Oblivion

Navy blue sheets, crisp at the touch

they crumble and tussle and fold with us.
As you breath on my neck and
rain taps on my window,
I promise myself that I’ll hold on to that general moment
and I’ll let it linger in my head at 3 am when you’re not there.
Somewhere between heavy blankets and cigarette ash
is heaven and I won’t let it escape that morning or the morning after.
It tastes like coffee, smells like rain, and feels like home.
While we stare at the ceiling and day dream of road trips up north where
tress grow tall and replace the skyscrapers we’re used to.
The comfortable silence is broken by your lashes on my cheek.
They used to call it butterfly kisses but that’s when I was naive and bleak.
 
I’ll let you invade my fortress and poison me with your touch.
Even though you know I won’t believe you when you tell me i’m beautiful, you say it anyway to make me blush.
And with each time you say it, I never told you, but there’s this little match that lights up in my chest. 
I have no idea what it is, but it’s warm, and I favor it over the rest.
But as soon as it’s lit, it’s put out with the voice in my head.
 
Maybe I just overthink or maybe I second guess myself too often,
but time after time again, I find myself reliving the agony of self defeat and self destruction. 

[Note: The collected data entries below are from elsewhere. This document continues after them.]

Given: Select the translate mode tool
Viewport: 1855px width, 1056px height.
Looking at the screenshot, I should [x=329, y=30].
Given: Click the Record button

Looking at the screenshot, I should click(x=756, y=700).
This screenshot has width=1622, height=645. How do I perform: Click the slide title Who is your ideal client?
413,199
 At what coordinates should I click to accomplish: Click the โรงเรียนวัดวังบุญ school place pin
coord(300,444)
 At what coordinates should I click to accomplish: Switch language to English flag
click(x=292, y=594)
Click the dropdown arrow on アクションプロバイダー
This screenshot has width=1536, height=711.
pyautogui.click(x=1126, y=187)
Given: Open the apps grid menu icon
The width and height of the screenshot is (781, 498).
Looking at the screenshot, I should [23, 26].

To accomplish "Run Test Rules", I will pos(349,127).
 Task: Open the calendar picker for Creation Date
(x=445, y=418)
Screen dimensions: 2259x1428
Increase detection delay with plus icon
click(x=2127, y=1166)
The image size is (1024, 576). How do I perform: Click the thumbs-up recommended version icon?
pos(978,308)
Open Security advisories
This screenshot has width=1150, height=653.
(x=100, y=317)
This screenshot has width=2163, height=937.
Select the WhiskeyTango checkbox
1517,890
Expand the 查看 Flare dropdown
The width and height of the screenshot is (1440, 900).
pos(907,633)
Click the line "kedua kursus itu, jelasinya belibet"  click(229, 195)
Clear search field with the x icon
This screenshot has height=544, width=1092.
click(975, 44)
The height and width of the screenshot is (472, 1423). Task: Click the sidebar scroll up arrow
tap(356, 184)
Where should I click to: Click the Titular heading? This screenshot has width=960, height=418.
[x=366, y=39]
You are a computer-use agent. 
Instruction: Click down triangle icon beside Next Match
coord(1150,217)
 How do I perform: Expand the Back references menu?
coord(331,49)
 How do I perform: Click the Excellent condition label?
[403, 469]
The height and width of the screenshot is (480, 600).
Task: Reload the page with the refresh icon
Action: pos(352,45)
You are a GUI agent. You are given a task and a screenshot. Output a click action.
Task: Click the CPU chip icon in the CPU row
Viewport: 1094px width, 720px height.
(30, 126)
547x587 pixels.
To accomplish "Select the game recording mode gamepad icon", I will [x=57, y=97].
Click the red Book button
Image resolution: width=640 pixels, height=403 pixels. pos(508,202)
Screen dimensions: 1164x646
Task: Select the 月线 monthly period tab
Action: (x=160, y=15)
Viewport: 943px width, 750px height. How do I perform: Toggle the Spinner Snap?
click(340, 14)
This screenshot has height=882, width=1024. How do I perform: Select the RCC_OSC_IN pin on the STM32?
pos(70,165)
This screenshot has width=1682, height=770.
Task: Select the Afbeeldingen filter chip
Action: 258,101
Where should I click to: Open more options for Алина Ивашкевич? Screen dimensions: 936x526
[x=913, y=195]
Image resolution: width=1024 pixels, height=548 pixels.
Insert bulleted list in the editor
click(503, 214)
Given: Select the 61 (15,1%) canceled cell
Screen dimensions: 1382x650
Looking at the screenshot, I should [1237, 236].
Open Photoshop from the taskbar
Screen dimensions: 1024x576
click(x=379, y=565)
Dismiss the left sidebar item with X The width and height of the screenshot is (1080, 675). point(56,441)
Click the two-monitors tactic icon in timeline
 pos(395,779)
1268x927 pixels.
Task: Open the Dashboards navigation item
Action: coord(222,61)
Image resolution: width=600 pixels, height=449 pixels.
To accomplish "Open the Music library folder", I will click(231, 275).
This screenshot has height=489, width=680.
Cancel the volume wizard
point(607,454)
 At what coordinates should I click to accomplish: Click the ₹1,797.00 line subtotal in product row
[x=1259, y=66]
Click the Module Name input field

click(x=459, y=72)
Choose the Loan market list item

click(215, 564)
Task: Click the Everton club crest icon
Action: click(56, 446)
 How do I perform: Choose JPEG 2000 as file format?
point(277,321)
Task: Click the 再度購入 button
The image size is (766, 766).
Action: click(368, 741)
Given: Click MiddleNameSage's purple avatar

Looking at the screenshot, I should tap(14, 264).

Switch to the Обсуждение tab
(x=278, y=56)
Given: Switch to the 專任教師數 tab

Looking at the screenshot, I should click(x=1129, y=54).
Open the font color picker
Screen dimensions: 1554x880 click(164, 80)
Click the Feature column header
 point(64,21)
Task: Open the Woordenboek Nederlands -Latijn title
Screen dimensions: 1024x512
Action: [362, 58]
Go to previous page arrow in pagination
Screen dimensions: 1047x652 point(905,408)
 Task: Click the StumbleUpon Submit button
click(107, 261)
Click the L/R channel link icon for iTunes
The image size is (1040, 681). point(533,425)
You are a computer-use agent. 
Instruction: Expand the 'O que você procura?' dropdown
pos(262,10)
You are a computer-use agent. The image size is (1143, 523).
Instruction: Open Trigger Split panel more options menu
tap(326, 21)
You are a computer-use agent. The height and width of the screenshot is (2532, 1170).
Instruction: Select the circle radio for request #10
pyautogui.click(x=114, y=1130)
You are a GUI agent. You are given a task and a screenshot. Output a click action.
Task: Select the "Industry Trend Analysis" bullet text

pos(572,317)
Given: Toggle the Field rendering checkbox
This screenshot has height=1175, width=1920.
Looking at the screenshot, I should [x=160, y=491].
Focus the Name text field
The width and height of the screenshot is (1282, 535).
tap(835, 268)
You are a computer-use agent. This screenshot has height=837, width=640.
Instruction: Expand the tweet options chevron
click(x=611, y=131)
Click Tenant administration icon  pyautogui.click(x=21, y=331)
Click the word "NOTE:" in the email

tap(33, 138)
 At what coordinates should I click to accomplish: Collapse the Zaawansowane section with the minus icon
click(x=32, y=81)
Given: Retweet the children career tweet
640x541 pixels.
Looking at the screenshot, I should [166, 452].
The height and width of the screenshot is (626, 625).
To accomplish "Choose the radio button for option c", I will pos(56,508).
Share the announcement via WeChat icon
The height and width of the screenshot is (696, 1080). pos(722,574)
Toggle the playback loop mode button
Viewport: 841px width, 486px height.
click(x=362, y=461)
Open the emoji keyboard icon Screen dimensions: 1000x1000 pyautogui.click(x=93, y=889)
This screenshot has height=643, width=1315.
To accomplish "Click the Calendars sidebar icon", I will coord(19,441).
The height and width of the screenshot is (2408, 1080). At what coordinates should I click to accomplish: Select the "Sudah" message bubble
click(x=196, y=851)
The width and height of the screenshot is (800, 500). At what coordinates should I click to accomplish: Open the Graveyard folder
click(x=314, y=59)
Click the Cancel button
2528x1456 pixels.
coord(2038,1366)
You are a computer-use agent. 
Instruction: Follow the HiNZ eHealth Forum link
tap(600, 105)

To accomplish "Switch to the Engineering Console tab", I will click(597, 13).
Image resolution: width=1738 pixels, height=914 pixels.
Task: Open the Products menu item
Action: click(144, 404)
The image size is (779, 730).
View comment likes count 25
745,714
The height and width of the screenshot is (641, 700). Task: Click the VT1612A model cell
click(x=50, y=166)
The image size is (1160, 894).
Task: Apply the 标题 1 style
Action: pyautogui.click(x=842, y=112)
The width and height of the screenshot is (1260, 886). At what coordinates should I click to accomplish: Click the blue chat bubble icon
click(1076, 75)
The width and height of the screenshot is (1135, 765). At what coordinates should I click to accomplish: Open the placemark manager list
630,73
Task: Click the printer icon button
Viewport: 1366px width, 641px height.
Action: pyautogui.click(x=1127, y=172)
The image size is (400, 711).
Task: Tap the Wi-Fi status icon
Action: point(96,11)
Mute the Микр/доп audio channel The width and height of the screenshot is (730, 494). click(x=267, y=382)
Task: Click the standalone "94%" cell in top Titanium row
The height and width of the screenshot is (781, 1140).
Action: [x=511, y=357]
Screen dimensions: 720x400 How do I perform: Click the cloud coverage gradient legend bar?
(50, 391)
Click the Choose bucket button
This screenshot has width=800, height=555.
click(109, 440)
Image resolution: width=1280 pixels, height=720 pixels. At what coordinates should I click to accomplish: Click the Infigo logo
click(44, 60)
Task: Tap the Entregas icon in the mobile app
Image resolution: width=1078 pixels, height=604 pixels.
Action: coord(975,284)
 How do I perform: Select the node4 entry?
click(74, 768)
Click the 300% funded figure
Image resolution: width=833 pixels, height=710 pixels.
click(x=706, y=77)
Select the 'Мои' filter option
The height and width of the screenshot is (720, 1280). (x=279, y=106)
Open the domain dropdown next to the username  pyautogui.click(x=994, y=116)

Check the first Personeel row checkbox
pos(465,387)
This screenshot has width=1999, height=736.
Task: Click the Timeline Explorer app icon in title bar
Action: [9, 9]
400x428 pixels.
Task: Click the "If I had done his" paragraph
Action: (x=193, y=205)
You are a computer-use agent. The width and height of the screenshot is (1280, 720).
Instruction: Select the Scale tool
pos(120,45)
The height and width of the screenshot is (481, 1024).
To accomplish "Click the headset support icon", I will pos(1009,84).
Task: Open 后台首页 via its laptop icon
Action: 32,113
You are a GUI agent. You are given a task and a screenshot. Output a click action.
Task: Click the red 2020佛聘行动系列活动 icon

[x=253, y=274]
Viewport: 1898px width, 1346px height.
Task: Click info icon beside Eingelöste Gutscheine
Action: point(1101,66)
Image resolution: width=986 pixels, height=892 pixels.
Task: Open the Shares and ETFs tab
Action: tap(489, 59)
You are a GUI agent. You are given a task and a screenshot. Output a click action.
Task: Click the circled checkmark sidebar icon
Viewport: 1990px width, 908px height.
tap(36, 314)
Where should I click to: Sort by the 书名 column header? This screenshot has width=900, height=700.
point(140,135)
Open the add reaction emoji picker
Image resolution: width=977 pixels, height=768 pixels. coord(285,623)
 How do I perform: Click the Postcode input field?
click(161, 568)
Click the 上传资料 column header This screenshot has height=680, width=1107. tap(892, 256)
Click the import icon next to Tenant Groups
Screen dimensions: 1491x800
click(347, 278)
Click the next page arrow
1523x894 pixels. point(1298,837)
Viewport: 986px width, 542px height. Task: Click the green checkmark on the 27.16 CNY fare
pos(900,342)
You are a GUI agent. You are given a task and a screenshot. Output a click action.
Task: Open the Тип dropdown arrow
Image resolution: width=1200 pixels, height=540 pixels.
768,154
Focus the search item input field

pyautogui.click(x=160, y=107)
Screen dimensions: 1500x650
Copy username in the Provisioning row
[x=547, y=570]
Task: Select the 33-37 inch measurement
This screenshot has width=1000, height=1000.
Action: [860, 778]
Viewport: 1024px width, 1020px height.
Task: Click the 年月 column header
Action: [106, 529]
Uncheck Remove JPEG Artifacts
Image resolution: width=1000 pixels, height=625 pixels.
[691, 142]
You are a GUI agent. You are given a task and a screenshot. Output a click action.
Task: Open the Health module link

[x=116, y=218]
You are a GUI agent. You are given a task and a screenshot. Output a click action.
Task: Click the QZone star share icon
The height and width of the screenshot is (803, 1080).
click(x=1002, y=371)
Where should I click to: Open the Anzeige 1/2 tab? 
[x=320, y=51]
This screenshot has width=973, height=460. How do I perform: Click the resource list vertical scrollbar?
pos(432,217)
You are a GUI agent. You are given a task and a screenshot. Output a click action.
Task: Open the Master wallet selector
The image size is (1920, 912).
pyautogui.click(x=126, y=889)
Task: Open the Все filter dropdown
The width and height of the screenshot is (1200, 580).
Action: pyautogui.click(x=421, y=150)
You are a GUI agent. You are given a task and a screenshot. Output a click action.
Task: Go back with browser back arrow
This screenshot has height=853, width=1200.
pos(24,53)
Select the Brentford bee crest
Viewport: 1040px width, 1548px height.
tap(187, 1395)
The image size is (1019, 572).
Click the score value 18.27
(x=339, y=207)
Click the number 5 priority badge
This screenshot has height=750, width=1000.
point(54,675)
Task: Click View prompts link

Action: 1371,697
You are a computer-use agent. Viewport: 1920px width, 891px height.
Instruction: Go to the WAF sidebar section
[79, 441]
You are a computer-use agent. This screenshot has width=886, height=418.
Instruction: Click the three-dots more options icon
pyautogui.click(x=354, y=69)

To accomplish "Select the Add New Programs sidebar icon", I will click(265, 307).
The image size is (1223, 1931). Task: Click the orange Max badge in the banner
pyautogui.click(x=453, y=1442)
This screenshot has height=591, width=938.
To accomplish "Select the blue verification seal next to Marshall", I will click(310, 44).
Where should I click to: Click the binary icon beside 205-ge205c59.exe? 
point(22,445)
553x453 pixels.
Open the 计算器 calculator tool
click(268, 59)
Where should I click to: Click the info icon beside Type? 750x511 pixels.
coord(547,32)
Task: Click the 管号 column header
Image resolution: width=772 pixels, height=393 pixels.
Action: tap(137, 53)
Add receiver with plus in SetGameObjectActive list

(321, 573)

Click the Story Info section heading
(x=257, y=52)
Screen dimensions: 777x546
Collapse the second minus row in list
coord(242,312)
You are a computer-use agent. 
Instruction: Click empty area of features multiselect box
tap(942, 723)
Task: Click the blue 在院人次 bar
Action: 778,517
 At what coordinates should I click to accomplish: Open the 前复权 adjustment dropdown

Entire nations would fall for your words.
Threading into my finger prints as I tap the keyboard.
You design this room in my head, with a painting on the wall.
I’m thinking of a place where time has froze at your rhymes and your matters
the seconds don’t count, nevertheless the minutes.
So, I daze off again with my eyes glued but my mind racing.
 
A reflection recollects the thoughts of an awkward girl with dreams to big to fit her reliance.
with a problem, maybe two, that she keeps defiant
to turn into poems or stupid songs that she keeps in a file on her beloved laptop thats key's are six shades of blue tiles.
She sits on her bed with earphones in her head thinking for synonms for words to use instead.
With her head blank, which is ironic,
she resorts to thinking of him.
 
A sickness in my head that won’t go away.
with all the sleep I've got,
I still want more.
Sitting in the corner huddled in a ball, I resort to looking for secrets in ancient journals and notebooks that have hidden messages from my old self.
"Who’s the scapegoat this time duchess?"
Across the bridge of insanity.
As a pendulum presumes it’s original placement between my eyes, 
I follow it to kill time.
 
Placed on the edge of oblivion, I’m expected to finish so much.
I’ve got the world on my mind but with so little time, 
My head ticks and rocks with the occasional nervous twitch.
As procrastination becomes a heavy habit,
the addiction of day dreaming comes to pay a visit every half an hour or so.
Because you’re on my mind and behind my lids lie three letters that are impossible to forget.